This simple project attempts to scape product listings data from e-commerce sites and visualise them using Tableau.
Web Scraping is the process of collecting information from a particular website by downloading the html contents of the site and then parsing that data to extract the data of interest. Some of the main use cases of web scraping include information gathering, market research and etc. Web scraping is used by individuals or businesseses who want to make use of publicly available web data to make smarter decisions.
- Import selenium, pandas, time, and the re modules
- Define the path of the chromedriver.exe
- Open Chrome(or other browsers) using the webdriver imported from Selenium.
- Proceed to the webpage ''https://www.lazada.com.my/shop-mobiles/apple/'
- Find the xpath of the title and price of each listing. Also, find the xpath of the "next page" button.
- Loop the web scraping process based on the total number of pages displayed on the website.
- Convert the newly created list with all the listing's title and pricing details into a DataFrame using pandas.
- Define a function to remove emojis from the listing's title and apply it in the DataFrame.
- Export the DataFrame into csv.
Click Here To View The Dashboard
- There are a total 124 Apple smartphone's listings on Lazada
- Iphone 14 has the most number of listings (35 units)

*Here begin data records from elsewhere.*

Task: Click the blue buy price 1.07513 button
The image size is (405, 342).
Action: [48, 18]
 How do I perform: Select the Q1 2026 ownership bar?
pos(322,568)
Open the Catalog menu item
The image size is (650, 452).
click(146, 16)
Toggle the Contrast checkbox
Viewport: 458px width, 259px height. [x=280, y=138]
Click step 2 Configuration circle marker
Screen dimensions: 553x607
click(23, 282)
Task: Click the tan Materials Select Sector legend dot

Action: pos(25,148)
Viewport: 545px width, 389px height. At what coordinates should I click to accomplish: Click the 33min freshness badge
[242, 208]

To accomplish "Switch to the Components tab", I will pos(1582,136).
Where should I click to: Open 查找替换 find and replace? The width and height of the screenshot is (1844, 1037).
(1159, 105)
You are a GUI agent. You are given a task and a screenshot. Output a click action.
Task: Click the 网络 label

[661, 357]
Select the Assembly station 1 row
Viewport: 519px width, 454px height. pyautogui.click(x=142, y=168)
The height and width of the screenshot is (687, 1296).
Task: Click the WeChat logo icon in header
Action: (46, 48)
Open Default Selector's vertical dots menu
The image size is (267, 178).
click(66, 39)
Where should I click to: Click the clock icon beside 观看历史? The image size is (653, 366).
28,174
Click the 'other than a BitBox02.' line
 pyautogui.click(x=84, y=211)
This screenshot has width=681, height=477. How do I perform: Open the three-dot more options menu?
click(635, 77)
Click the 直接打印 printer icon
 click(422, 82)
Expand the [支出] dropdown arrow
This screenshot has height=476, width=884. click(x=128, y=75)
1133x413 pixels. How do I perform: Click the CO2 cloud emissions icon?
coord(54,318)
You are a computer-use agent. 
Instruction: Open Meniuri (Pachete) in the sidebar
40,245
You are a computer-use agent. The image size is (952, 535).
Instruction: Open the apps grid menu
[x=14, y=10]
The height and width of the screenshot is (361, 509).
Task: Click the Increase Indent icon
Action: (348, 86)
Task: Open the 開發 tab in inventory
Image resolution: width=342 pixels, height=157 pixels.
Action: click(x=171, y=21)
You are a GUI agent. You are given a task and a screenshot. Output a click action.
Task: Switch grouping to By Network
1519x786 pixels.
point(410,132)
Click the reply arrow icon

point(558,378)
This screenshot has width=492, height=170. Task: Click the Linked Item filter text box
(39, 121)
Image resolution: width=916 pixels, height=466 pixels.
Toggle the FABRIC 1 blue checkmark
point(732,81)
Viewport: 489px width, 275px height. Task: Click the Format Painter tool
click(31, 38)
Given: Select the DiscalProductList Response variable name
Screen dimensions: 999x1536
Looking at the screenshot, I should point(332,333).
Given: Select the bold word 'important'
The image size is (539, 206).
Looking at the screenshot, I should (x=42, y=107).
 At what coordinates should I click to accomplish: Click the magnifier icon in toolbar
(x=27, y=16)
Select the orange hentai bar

- The cheapest listed apple phone is "Iphone 5S - 16GB (Demo)" and the most expensive apple smartphone listed is "Apple Iphone 13 Pro Max 1 TB"
- The median price for Iphone 14 regardless of price and storage space is RM 4,699. The cheapest price for this model is RM 3,899 and the highest price is RM 5,799.
- The median price for Iphone 13 regardless of price and storage space is RM 3,899. The lowest price listed for Iphone 13 is RM 3,199 and the most expensive phone is listed for RM 7,269.
- There are only one iPhone XS and one iPhone 5S listed on Lazada.
- There are two listings of Apple Iphone 12 which are located outside the whisker of the boxplot. This indicates that these 2 listings are outliers and they are highly likely to have the wrong pricing.